### Required action:
Leave out the pictures, and quote exactly the lines running from the one with "The image size is (343, 212)." through the last line of the entries below.

Start of Material provided

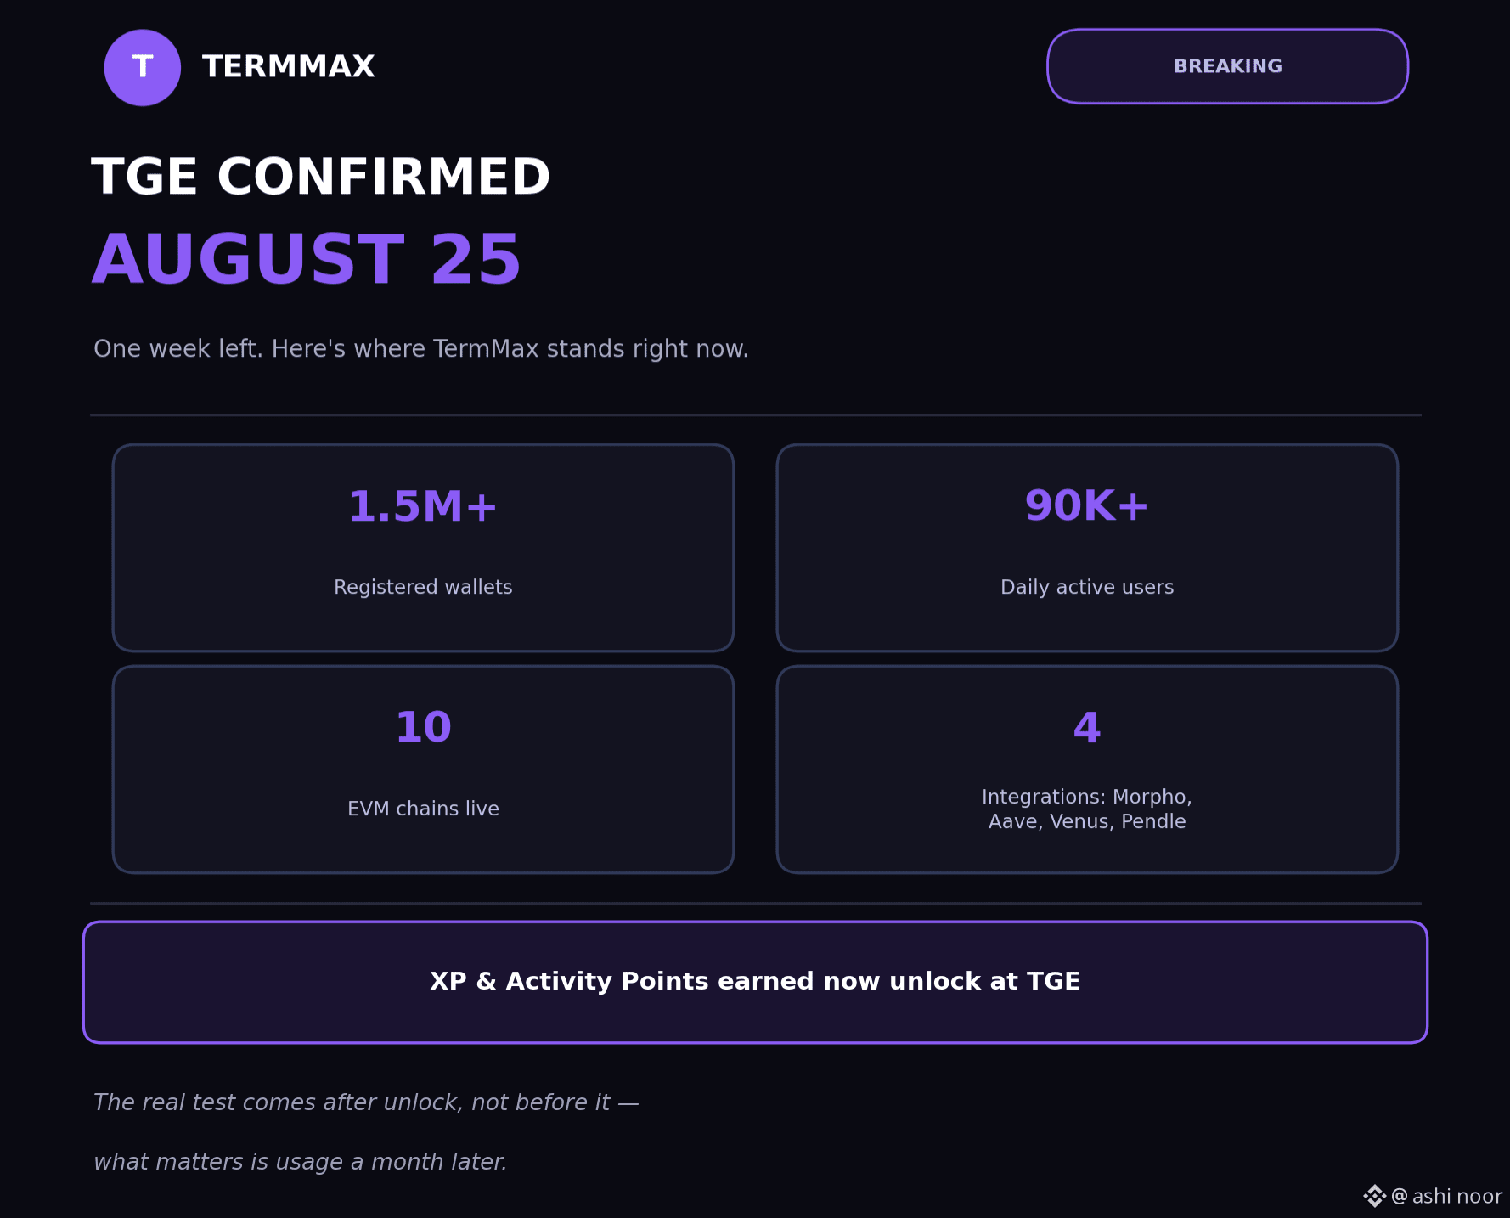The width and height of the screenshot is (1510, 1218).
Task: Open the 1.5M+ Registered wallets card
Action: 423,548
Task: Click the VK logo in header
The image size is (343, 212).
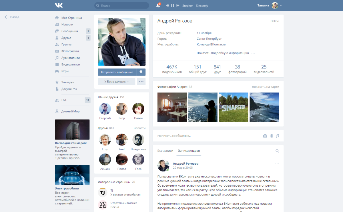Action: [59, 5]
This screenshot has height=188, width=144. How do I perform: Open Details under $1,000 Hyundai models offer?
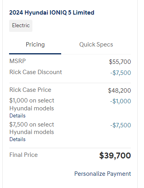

End of Material provided

### Task output:
The image size is (343, 212).
Action: [59, 5]
This screenshot has height=188, width=144. How do I perform: Open Details under $1,000 Hyundai models offer?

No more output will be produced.